LE ROBARON AL MILAGROSO DE LA VILLA
Estoy indignado. La barbilla me tiembla. He tratado de aplacar mi ira para sentarme a la máquina con el alma en paz. Pero no es sino que escriba la primera línea y de inmediato resucita esta marea de rabia que se me anuda en la garganta. No sé si ponerme a llorar, con la cara entre las manos, o pegarle una patada al mundo.
El caso es que acaban de robarle los portentos y la alcancía de las limosnas al Cristo Milagroso de la Villa de San Benito. La noticia es terrible y sobrecogedora. Hombres malvados, con corazón de guarumo y entrañas de piedra, se metieron entre las sombras de la noche y cometieron el asalto. Que la ira de Dios caiga sobre ellos como las lenguas de fuego del libro de Balaam. Porque han cometido un sacrilegio no sólo contra los asuntos más sagrados sino contra la tradición y las leyendas costeñas.

- [Material proporcionado]:

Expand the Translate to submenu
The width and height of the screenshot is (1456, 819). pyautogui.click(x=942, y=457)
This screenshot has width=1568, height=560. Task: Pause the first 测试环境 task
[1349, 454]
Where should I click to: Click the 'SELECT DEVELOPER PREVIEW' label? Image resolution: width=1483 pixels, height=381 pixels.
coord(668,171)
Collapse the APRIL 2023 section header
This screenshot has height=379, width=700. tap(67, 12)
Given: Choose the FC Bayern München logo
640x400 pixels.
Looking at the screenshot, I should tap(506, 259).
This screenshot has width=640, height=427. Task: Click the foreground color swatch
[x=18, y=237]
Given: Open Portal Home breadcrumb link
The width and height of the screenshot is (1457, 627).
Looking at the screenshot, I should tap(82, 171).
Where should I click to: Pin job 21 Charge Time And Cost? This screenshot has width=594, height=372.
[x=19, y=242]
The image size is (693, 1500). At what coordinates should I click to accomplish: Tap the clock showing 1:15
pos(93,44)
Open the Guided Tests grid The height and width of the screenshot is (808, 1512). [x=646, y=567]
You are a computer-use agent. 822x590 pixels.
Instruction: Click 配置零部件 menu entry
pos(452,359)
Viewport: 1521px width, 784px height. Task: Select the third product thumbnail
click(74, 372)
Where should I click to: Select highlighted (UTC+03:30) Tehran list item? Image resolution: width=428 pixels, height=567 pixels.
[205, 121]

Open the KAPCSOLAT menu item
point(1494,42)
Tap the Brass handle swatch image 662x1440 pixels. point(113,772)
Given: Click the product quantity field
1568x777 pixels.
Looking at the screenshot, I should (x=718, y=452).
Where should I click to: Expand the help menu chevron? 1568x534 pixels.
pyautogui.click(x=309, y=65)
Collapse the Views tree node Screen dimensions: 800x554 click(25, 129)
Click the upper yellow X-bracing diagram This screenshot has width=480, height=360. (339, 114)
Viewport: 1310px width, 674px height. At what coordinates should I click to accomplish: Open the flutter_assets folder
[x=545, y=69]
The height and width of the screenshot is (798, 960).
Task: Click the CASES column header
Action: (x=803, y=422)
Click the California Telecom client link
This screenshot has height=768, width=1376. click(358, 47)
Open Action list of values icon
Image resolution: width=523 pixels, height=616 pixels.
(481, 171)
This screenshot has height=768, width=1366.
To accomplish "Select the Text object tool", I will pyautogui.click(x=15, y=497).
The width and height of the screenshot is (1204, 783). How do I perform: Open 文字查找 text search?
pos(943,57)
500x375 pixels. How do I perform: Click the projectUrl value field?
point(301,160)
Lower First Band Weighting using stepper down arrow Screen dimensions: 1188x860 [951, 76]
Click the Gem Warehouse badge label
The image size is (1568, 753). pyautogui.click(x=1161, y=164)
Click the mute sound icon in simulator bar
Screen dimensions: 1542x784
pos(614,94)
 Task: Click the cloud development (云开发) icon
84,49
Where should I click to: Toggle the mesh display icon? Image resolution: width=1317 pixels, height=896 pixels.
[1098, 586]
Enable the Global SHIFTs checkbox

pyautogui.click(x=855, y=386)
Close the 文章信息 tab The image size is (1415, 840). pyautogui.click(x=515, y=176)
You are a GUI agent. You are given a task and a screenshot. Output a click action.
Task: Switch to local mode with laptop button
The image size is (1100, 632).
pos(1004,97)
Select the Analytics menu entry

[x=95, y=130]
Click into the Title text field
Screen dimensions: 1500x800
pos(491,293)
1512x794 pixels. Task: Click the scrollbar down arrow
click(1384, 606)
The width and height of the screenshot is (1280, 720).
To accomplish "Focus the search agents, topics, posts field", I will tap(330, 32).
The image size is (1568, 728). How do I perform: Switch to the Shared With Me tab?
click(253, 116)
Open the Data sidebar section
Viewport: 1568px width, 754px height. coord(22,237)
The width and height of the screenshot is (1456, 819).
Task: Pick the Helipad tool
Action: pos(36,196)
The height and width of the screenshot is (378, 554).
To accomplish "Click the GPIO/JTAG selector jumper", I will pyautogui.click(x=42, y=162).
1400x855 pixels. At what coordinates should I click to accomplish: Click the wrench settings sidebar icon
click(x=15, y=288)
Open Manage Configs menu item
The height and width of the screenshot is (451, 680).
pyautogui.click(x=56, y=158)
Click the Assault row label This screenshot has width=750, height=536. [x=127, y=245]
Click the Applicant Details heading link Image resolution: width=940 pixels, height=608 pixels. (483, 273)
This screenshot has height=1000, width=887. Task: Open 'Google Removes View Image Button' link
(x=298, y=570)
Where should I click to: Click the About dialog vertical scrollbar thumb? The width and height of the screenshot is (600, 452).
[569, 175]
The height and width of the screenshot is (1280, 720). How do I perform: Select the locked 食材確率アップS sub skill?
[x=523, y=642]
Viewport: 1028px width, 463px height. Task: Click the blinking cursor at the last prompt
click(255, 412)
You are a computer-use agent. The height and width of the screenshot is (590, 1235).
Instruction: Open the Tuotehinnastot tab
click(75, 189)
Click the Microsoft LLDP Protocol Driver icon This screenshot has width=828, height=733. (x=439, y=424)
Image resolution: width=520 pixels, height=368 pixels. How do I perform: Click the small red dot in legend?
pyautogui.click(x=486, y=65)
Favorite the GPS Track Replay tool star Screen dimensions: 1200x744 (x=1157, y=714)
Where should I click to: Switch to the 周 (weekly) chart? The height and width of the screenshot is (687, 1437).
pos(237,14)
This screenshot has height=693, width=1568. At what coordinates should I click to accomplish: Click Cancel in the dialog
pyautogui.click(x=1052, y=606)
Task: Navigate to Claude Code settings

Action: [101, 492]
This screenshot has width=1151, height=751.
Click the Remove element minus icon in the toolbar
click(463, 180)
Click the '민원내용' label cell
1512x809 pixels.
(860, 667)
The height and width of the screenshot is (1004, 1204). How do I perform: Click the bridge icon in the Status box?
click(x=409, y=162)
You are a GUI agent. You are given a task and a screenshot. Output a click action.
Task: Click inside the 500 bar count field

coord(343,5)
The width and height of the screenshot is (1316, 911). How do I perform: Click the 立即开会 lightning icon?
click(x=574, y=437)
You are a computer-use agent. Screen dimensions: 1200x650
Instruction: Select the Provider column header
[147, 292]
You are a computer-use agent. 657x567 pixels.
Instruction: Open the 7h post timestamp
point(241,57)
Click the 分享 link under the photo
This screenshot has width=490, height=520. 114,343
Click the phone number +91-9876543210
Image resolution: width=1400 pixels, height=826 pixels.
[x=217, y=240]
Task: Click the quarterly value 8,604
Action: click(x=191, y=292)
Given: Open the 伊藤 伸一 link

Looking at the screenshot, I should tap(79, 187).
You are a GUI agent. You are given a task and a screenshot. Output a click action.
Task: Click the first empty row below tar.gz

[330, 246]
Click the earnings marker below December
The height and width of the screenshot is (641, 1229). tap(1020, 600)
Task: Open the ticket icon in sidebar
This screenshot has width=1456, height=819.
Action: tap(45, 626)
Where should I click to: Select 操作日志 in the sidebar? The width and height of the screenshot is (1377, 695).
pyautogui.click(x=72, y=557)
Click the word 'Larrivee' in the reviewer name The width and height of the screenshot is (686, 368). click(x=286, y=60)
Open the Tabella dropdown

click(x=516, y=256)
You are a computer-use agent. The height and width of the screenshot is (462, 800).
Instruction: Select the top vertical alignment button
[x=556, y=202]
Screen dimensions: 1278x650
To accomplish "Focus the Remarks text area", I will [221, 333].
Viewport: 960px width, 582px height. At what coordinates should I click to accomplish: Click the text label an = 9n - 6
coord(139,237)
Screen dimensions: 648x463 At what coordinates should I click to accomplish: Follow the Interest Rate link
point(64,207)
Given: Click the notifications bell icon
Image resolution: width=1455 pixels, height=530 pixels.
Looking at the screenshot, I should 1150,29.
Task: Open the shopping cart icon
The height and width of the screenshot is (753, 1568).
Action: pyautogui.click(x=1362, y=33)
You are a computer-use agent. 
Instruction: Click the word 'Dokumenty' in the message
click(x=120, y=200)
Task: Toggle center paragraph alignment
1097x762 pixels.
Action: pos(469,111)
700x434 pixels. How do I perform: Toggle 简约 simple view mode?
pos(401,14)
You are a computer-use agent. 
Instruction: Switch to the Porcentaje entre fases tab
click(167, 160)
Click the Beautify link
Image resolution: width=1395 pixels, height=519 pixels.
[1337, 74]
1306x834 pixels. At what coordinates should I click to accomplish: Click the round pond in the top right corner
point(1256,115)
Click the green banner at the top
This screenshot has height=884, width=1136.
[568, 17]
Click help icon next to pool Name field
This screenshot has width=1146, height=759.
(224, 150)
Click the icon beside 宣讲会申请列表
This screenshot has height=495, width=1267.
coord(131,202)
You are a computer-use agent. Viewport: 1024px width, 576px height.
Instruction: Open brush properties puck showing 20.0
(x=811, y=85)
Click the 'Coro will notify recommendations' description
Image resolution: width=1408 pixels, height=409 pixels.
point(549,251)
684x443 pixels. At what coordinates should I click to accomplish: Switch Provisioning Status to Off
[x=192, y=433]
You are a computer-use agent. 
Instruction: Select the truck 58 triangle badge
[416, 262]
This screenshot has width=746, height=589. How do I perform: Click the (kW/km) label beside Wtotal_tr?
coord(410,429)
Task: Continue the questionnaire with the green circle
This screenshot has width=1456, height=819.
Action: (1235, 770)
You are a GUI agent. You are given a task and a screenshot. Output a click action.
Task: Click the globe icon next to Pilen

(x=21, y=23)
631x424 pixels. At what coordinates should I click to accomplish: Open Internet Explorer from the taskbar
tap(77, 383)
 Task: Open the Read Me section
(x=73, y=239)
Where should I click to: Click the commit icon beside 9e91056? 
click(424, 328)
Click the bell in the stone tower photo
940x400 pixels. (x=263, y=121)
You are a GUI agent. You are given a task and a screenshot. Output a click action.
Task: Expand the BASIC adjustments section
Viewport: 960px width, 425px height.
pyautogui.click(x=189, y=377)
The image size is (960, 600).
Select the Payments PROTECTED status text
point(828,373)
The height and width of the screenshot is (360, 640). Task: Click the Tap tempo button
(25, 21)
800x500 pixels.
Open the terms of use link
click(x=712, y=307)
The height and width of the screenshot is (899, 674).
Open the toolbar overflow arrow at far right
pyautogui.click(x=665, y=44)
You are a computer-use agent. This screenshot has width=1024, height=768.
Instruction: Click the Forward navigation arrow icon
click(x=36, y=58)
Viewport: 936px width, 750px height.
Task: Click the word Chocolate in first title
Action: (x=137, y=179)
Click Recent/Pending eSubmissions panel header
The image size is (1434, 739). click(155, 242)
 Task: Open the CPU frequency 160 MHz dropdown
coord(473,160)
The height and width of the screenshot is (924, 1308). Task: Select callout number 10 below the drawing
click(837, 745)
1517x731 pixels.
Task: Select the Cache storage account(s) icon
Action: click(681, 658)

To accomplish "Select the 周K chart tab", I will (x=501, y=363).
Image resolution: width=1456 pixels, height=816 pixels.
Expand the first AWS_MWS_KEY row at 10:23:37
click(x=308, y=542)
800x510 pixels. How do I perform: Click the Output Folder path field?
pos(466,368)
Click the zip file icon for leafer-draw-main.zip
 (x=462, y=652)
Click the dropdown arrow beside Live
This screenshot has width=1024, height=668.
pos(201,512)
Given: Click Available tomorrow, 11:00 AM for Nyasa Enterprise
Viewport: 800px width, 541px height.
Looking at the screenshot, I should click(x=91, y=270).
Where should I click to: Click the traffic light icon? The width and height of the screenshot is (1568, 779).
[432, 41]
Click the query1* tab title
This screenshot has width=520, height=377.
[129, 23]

- [Tareas y ejercicios]:
1. Según el texto sobre el robo al Milagroso de la Villa, ¿qué le robaron al Cristo Milagroso de la Villa de San Benito?
2. Cita fielmente el fragmento del texto sobre el robo al Milagroso de la Villa que comienza en las palabras "El caso es que" y termina después de "las leyendas costeñas.".

- [Respuestas esperadas]:
1. Le robaron los portentos y la alcancía de las limosnas.

2.
El caso es que acaban de robarle los portentos y la alcancía de las limosnas al Cristo Milagroso de la Villa de San Benito. La noticia es terrible y sobrecogedora. Hombres malvados, con corazón de guarumo y entrañas de piedra, se metieron entre las sombras de la noche y cometieron el asalto. Que la ira de Dios caiga sobre ellos como las lenguas de fuego del libro de Balaam. Porque han cometido un sacrilegio no sólo contra los asuntos más sagrados sino contra la tradición y las leyendas costeñas.